Hi I'm 21. Me & my boyfriend (22) have been together for over a year now. We started having sex at the very beginning of our relationship.
I'm one of these women who needs clitoral stimulation in order to orgasm. It has always been like that. So I use a vibrator.
But after a while we started discussing, actually even fighting a lot about it.
When having spontaneous sex, I don't have my vibrator in sight so I don't use it. We have sex. He orgasms. I don't of course (I need longer to orgasm without the toy & he doesn't last that long). Then when he's finished, I masturbate while he kisses me everywhere. That's how we were having sex for a while & it started to annoy us, mostly me, because it didn't feel like we were doin somethin together. Like he cums, then he gets distracted for a short time, looks at the tv THEN "helps" me masturbate but it feels so unnatural.
Using the vibrator started to annoy us too, because we can't be spontaneous because of that.
During all of our discussions I heard him saying things like:
it's not normal that you can't orgasm without vibrator. Every other girl orgasms so easily.
Were you honestly a virgin when we first had sex? (no idea what that should mean! & yes I was)
Maybe you masturbated too much in your life, thats why you can't orgasm.
Are you into girls?
... I told him not to blame it all on me. He apologized.
But recently I can't even orgasm during intercourse plus using the toy.
Like, as soon as he's done & I start playing on myself, I orgasm. & it makes him feel bad, because it seems like he cant please me.
I feel like all the "problems" we tried to overcome in bed now even start to stress me out more then ever.
& his recent actions are not helping: for example:
He is in the shower & wants me to get in, to have some sexy time. In that moment I simply wasn't in the mood. We had a discussion about it for hours. He says I'm not spontaneous.
Another example: he says babe turn me on. Do somethin sexy to arouse me.
I felt like he was demanding, the moment was so not right. I told him right now I don't want to. BIIIIG DISCUSSION again, about how "I never do anything"
It really hurts because yes, I'm shy. Yes I'm a little perfectionist & being spontaneous isn't really my thing BUT I'm trying!
I stripped for him, did a lapdance on his bday. I talk a little naughty. I'm trying.
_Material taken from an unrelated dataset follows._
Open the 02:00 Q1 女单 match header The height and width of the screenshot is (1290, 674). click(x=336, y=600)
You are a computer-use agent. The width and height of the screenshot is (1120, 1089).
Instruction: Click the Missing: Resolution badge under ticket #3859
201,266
& because all of the above I feel more pressured than ever. He says he just wants to make this work. Make me orgasm, so that we can have Better sex but now everytime we do it, I actually don't want to, because I just feel stressed.
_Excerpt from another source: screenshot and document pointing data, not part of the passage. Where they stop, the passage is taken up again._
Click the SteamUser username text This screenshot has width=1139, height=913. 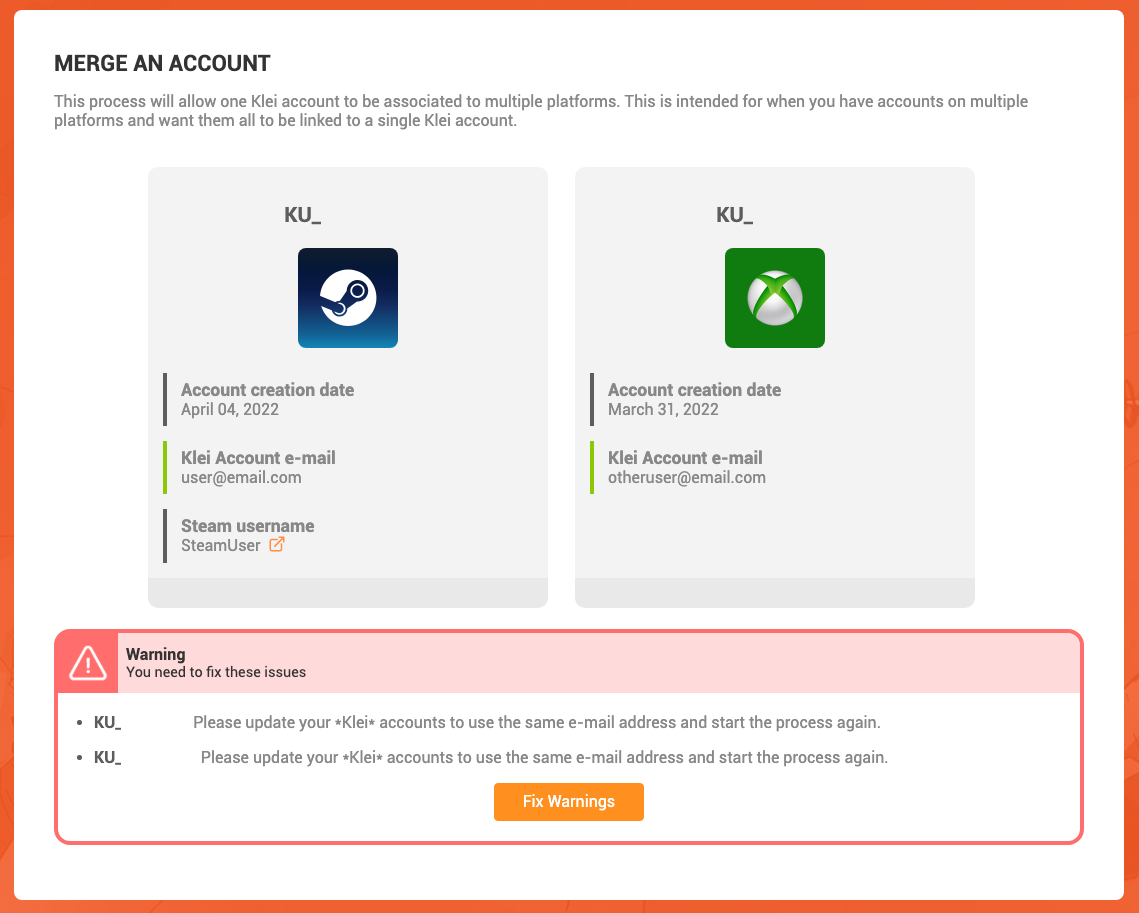pyautogui.click(x=221, y=545)
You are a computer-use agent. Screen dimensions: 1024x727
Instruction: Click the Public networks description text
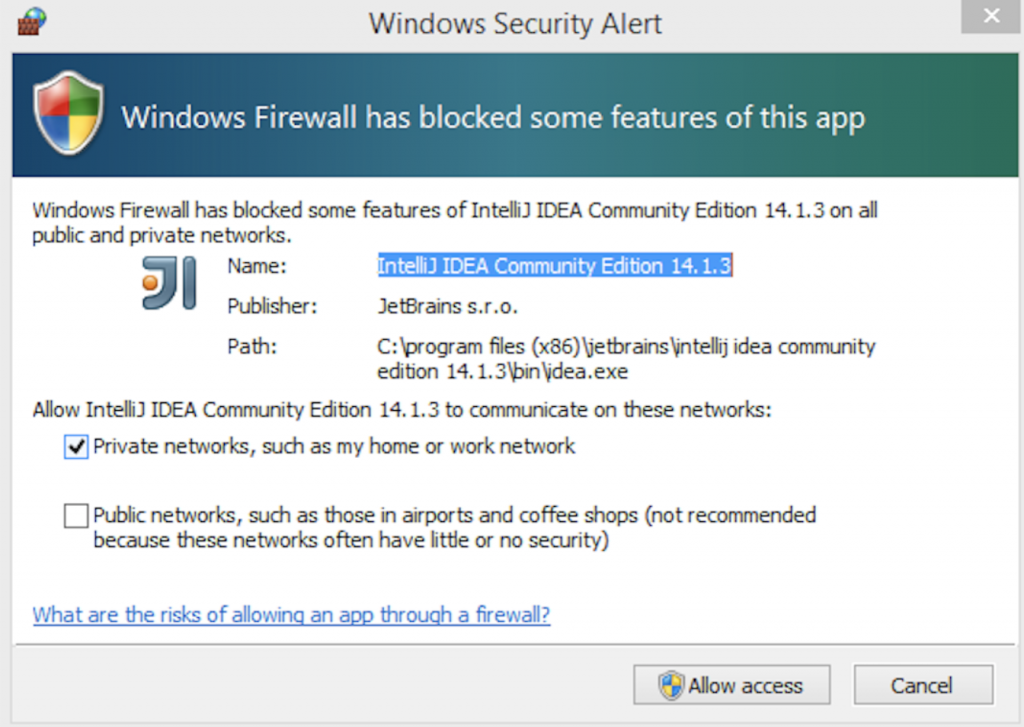click(455, 527)
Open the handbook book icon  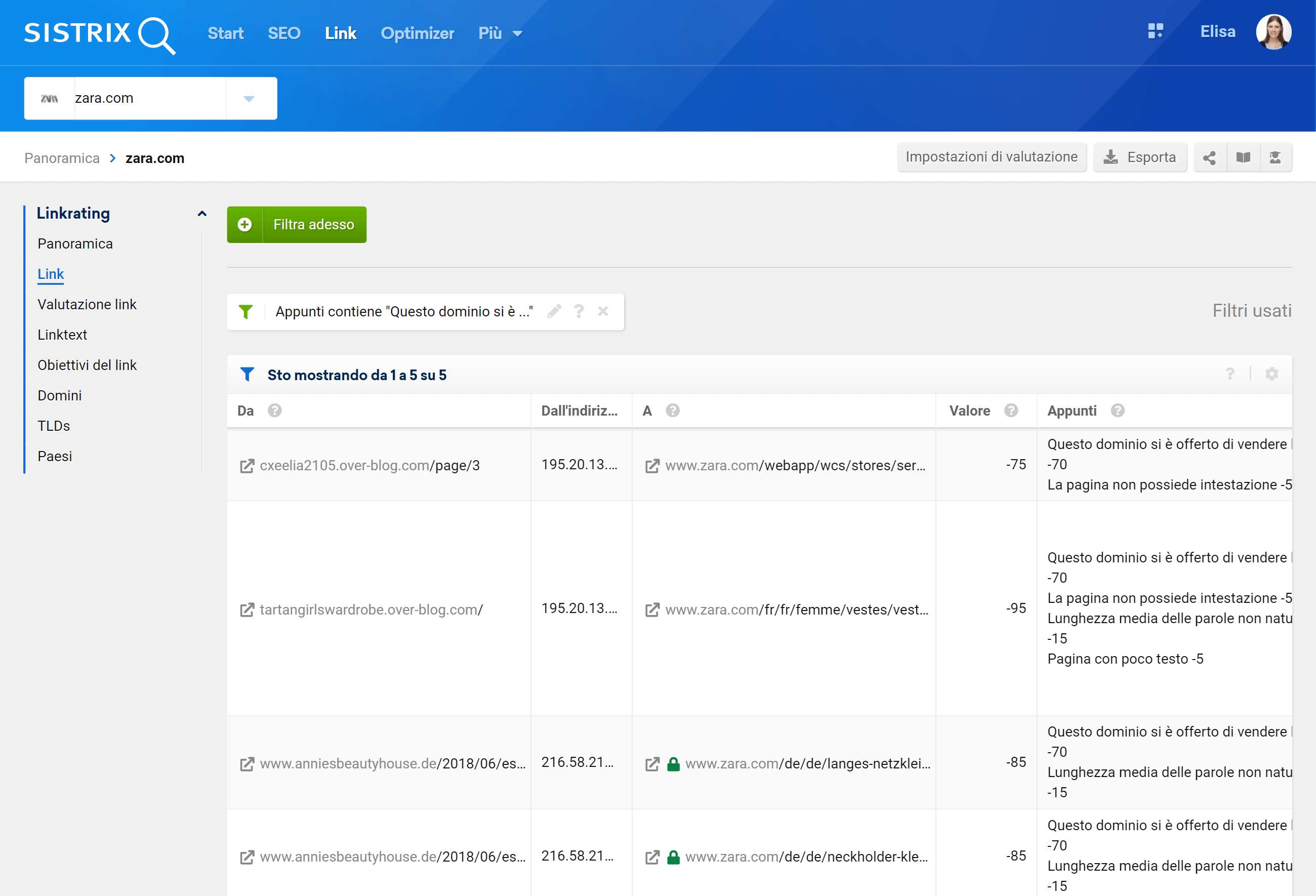coord(1243,157)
& the fact that now using my vibrator during intercourse actually leads to me putting it away in the middle of it, because I see it takes too long, he will cum soon & I won't, shows that we are not on the same level right now when it comes to sex.
What can I do to finally orgams again during intercourse? With or without vibrator? How do you do it?
What leads to a better sex life with my bf? I recently moved in to my own apartment & hear my neighbors having amazing sex in a regular basis. They are at my age. His girl literally screams because of the pleasure (I'm not a freak, they are just really loud). & I just wonder what is wrong with me.
Any serious comment would be much appreciated. Thanks everyone.